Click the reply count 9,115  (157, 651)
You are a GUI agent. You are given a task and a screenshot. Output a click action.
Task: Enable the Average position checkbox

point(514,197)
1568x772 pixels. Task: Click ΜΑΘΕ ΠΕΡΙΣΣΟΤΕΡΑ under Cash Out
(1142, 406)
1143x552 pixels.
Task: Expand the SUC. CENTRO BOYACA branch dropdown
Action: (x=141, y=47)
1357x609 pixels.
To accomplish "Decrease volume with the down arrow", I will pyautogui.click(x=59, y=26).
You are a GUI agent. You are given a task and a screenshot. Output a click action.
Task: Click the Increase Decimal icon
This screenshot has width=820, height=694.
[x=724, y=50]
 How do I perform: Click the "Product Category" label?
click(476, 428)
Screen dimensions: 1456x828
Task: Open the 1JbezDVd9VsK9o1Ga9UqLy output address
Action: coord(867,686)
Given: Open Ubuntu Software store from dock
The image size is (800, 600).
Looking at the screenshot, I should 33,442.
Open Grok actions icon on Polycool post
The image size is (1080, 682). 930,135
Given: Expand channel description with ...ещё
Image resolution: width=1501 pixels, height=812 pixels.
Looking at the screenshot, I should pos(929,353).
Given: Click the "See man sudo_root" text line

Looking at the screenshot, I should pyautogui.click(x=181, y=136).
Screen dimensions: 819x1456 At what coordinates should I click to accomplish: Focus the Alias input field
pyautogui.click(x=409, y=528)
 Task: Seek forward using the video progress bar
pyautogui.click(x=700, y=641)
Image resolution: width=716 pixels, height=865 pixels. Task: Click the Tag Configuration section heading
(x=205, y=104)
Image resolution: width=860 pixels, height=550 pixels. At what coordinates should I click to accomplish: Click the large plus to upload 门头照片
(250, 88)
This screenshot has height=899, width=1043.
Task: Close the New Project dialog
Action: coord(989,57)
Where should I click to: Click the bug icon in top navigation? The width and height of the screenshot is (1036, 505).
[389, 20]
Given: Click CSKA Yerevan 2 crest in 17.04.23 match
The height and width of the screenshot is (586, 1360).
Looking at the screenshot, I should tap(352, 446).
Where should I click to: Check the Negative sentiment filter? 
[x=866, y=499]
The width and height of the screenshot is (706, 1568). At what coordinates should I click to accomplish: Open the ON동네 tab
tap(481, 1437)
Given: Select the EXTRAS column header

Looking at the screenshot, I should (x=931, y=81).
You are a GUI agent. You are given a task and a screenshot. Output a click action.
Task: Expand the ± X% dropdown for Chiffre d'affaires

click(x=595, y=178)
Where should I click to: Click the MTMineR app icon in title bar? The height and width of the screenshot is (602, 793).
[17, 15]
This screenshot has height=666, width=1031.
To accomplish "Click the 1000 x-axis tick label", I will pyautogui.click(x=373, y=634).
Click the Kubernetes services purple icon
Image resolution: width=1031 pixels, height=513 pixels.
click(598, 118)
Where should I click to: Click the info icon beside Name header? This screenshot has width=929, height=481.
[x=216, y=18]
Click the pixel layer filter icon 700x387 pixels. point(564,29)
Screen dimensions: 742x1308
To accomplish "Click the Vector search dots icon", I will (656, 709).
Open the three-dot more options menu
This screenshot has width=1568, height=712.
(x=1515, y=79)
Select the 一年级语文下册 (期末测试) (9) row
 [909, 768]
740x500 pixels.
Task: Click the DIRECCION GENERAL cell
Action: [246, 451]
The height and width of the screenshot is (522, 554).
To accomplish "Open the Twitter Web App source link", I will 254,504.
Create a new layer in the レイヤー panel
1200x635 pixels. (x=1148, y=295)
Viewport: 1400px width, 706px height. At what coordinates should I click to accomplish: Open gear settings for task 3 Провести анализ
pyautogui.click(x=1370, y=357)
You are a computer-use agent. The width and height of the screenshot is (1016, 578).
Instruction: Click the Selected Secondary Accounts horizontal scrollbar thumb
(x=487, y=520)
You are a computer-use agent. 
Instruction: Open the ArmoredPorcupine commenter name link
-*-*-
In the listing, count the lines that contain the word "with", then give the number and nothing more.

2